-- BEGIN Material for this task --
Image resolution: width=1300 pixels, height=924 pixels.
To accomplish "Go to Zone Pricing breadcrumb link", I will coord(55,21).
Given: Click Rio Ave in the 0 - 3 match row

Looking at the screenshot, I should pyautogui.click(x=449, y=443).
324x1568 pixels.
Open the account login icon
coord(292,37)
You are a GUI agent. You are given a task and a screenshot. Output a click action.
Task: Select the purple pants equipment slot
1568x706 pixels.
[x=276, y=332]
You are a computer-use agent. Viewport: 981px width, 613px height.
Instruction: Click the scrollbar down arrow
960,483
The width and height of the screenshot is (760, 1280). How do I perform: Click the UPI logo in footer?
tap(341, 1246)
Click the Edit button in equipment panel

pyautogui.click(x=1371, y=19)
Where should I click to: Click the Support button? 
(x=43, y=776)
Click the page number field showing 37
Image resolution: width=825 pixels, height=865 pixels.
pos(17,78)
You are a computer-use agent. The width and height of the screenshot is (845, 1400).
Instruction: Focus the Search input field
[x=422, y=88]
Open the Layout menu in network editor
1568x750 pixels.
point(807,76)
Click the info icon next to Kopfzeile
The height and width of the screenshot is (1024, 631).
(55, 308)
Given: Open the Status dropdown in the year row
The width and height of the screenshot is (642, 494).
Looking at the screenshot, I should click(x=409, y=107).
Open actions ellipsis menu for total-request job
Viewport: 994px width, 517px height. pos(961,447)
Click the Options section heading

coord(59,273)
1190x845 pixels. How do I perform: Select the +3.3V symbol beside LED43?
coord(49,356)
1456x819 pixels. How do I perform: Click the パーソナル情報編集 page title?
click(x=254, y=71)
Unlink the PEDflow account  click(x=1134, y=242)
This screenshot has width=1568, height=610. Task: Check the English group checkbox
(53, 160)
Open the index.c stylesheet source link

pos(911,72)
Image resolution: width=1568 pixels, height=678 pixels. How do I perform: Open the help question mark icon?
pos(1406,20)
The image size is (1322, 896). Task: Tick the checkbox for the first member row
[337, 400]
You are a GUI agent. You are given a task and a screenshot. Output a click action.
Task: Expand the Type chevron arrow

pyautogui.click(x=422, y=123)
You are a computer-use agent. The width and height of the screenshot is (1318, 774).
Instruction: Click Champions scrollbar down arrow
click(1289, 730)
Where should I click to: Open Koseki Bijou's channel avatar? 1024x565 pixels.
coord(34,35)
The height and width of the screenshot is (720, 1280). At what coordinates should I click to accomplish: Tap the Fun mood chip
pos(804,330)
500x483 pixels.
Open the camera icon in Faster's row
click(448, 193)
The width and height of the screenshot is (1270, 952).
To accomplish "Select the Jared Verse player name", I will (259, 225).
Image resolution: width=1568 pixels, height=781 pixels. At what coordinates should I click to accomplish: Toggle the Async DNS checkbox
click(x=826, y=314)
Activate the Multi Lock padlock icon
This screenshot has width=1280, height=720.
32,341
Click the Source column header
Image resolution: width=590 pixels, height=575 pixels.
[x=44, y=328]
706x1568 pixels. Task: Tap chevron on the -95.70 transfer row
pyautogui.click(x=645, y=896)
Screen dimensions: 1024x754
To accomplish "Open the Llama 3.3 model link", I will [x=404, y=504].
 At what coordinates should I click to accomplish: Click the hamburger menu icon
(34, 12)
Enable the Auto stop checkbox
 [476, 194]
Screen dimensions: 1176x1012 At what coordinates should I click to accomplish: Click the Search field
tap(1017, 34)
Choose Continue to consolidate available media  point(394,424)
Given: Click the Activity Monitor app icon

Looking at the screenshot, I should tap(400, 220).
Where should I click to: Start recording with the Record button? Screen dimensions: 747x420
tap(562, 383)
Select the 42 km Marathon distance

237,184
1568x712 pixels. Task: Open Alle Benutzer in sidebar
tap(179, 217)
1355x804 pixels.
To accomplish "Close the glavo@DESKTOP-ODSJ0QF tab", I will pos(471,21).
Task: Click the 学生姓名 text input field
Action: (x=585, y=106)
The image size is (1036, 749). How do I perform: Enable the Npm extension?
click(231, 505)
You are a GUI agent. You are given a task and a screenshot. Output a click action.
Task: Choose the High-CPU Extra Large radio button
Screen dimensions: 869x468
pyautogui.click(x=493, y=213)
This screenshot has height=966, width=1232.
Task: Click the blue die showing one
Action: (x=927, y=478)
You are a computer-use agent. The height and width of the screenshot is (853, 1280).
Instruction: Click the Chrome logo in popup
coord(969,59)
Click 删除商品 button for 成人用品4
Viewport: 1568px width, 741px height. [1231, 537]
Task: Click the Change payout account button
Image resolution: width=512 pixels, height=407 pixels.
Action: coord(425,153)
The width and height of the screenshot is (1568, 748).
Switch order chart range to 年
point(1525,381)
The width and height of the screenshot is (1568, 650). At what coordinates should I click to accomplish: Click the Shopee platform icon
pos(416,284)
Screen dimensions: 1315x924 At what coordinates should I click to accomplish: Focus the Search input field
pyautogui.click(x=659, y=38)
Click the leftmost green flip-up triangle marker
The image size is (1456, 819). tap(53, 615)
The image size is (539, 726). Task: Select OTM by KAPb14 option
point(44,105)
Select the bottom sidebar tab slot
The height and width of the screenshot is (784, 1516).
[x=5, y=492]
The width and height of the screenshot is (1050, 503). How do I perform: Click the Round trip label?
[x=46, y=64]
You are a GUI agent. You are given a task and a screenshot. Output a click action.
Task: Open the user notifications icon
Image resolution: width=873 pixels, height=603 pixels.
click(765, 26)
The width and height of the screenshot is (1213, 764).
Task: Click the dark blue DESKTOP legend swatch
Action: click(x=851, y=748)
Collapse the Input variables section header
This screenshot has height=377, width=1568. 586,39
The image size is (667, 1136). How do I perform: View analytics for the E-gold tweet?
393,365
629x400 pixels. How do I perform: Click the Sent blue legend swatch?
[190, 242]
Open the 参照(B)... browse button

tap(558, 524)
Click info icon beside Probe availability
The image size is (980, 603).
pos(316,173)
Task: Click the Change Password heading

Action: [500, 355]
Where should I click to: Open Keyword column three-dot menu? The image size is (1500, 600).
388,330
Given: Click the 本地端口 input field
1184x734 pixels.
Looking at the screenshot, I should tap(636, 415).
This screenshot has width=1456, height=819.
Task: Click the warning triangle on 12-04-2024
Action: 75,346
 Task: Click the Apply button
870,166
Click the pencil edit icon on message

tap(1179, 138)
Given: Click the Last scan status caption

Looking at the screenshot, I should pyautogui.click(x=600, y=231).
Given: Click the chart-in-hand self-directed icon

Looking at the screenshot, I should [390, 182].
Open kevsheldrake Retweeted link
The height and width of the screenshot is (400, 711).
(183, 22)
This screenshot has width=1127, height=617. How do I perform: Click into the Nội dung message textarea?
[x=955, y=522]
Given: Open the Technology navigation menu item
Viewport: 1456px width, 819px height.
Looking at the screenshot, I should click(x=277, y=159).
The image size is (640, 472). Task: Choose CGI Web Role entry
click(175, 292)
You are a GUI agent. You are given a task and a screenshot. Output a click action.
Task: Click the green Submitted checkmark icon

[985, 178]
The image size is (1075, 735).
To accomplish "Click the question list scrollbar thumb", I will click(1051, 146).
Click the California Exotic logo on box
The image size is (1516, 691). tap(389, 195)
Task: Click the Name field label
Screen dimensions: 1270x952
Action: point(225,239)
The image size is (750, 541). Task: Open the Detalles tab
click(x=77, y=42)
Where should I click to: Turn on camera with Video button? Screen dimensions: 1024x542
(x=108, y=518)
-- END Material for this task --
Stated problem:
Reproduce all of the records above verbatim, line for line.

The solution:
Image resolution: width=1300 pixels, height=924 pixels.
To accomplish "Go to Zone Pricing breadcrumb link", I will coord(55,21).
Given: Click Rio Ave in the 0 - 3 match row

Looking at the screenshot, I should pyautogui.click(x=449, y=443).
324x1568 pixels.
Open the account login icon
coord(292,37)
You are a GUI agent. You are given a task and a screenshot. Output a click action.
Task: Select the purple pants equipment slot
1568x706 pixels.
[x=276, y=332]
You are a computer-use agent. Viewport: 981px width, 613px height.
Instruction: Click the scrollbar down arrow
960,483
The width and height of the screenshot is (760, 1280). How do I perform: Click the UPI logo in footer?
tap(341, 1246)
Click the Edit button in equipment panel

pyautogui.click(x=1371, y=19)
Where should I click to: Click the Support button? 
(x=43, y=776)
Click the page number field showing 37
Image resolution: width=825 pixels, height=865 pixels.
pos(17,78)
You are a computer-use agent. The width and height of the screenshot is (845, 1400).
Instruction: Focus the Search input field
[x=422, y=88]
Open the Layout menu in network editor
1568x750 pixels.
point(807,76)
Click the info icon next to Kopfzeile
The height and width of the screenshot is (1024, 631).
(55, 308)
Given: Open the Status dropdown in the year row
The width and height of the screenshot is (642, 494).
Looking at the screenshot, I should click(x=409, y=107).
Open actions ellipsis menu for total-request job
Viewport: 994px width, 517px height. pos(961,447)
Click the Options section heading

coord(59,273)
1190x845 pixels. How do I perform: Select the +3.3V symbol beside LED43?
coord(49,356)
1456x819 pixels. How do I perform: Click the パーソナル情報編集 page title?
click(x=254, y=71)
Unlink the PEDflow account  click(x=1134, y=242)
This screenshot has width=1568, height=610. Task: Check the English group checkbox
(53, 160)
Open the index.c stylesheet source link

pos(911,72)
Image resolution: width=1568 pixels, height=678 pixels. How do I perform: Open the help question mark icon?
pos(1406,20)
The image size is (1322, 896). Task: Tick the checkbox for the first member row
[337, 400]
You are a GUI agent. You are given a task and a screenshot. Output a click action.
Task: Expand the Type chevron arrow

pyautogui.click(x=422, y=123)
You are a computer-use agent. The width and height of the screenshot is (1318, 774).
Instruction: Click Champions scrollbar down arrow
click(1289, 730)
Where should I click to: Open Koseki Bijou's channel avatar? 1024x565 pixels.
coord(34,35)
The height and width of the screenshot is (720, 1280). At what coordinates should I click to accomplish: Tap the Fun mood chip
pos(804,330)
500x483 pixels.
Open the camera icon in Faster's row
click(448, 193)
The width and height of the screenshot is (1270, 952).
To accomplish "Select the Jared Verse player name", I will (259, 225).
Image resolution: width=1568 pixels, height=781 pixels. At what coordinates should I click to accomplish: Toggle the Async DNS checkbox
click(x=826, y=314)
Activate the Multi Lock padlock icon
This screenshot has width=1280, height=720.
32,341
Click the Source column header
Image resolution: width=590 pixels, height=575 pixels.
[x=44, y=328]
706x1568 pixels. Task: Tap chevron on the -95.70 transfer row
pyautogui.click(x=645, y=896)
Screen dimensions: 1024x754
To accomplish "Open the Llama 3.3 model link", I will [x=404, y=504].
 At what coordinates should I click to accomplish: Click the hamburger menu icon
(34, 12)
Enable the Auto stop checkbox
 [476, 194]
Screen dimensions: 1176x1012 At what coordinates should I click to accomplish: Click the Search field
tap(1017, 34)
Choose Continue to consolidate available media  point(394,424)
Given: Click the Activity Monitor app icon

Looking at the screenshot, I should tap(400, 220).
Where should I click to: Start recording with the Record button? Screen dimensions: 747x420
tap(562, 383)
Select the 42 km Marathon distance

237,184
1568x712 pixels. Task: Open Alle Benutzer in sidebar
tap(179, 217)
1355x804 pixels.
To accomplish "Close the glavo@DESKTOP-ODSJ0QF tab", I will pos(471,21).
Task: Click the 学生姓名 text input field
Action: (x=585, y=106)
The image size is (1036, 749). How do I perform: Enable the Npm extension?
click(231, 505)
You are a GUI agent. You are given a task and a screenshot. Output a click action.
Task: Choose the High-CPU Extra Large radio button
Screen dimensions: 869x468
pyautogui.click(x=493, y=213)
This screenshot has height=966, width=1232.
Task: Click the blue die showing one
Action: (x=927, y=478)
You are a computer-use agent. The height and width of the screenshot is (853, 1280).
Instruction: Click the Chrome logo in popup
coord(969,59)
Click 删除商品 button for 成人用品4
Viewport: 1568px width, 741px height. [1231, 537]
Task: Click the Change payout account button
Image resolution: width=512 pixels, height=407 pixels.
Action: coord(425,153)
The width and height of the screenshot is (1568, 748).
Switch order chart range to 年
point(1525,381)
The width and height of the screenshot is (1568, 650). At what coordinates should I click to accomplish: Click the Shopee platform icon
pos(416,284)
Screen dimensions: 1315x924 At what coordinates should I click to accomplish: Focus the Search input field
pyautogui.click(x=659, y=38)
Click the leftmost green flip-up triangle marker
The image size is (1456, 819). tap(53, 615)
The image size is (539, 726). Task: Select OTM by KAPb14 option
point(44,105)
Select the bottom sidebar tab slot
The height and width of the screenshot is (784, 1516).
[x=5, y=492]
The width and height of the screenshot is (1050, 503). How do I perform: Click the Round trip label?
[x=46, y=64]
You are a GUI agent. You are given a task and a screenshot. Output a click action.
Task: Open the user notifications icon
Image resolution: width=873 pixels, height=603 pixels.
click(765, 26)
The width and height of the screenshot is (1213, 764).
Task: Click the dark blue DESKTOP legend swatch
Action: click(x=851, y=748)
Collapse the Input variables section header
This screenshot has height=377, width=1568. 586,39
The image size is (667, 1136). How do I perform: View analytics for the E-gold tweet?
393,365
629x400 pixels. How do I perform: Click the Sent blue legend swatch?
[190, 242]
Open the 参照(B)... browse button

tap(558, 524)
Click info icon beside Probe availability
The image size is (980, 603).
pos(316,173)
Task: Click the Change Password heading

Action: [500, 355]
Where should I click to: Open Keyword column three-dot menu? The image size is (1500, 600).
388,330
Given: Click the 本地端口 input field
1184x734 pixels.
Looking at the screenshot, I should tap(636, 415).
This screenshot has width=1456, height=819.
Task: Click the warning triangle on 12-04-2024
Action: 75,346
 Task: Click the Apply button
870,166
Click the pencil edit icon on message

tap(1179, 138)
Given: Click the Last scan status caption

Looking at the screenshot, I should pyautogui.click(x=600, y=231).
Given: Click the chart-in-hand self-directed icon

Looking at the screenshot, I should [390, 182].
Open kevsheldrake Retweeted link
The height and width of the screenshot is (400, 711).
(183, 22)
This screenshot has width=1127, height=617. How do I perform: Click into the Nội dung message textarea?
[x=955, y=522]
Given: Open the Technology navigation menu item
Viewport: 1456px width, 819px height.
Looking at the screenshot, I should click(x=277, y=159).
The image size is (640, 472). Task: Choose CGI Web Role entry
click(175, 292)
You are a GUI agent. You are given a task and a screenshot. Output a click action.
Task: Click the green Submitted checkmark icon

[985, 178]
The image size is (1075, 735).
To accomplish "Click the question list scrollbar thumb", I will click(1051, 146).
Click the California Exotic logo on box
The image size is (1516, 691). tap(389, 195)
Task: Click the Name field label
Screen dimensions: 1270x952
Action: point(225,239)
The image size is (750, 541). Task: Open the Detalles tab
click(x=77, y=42)
Where should I click to: Turn on camera with Video button? Screen dimensions: 1024x542
(x=108, y=518)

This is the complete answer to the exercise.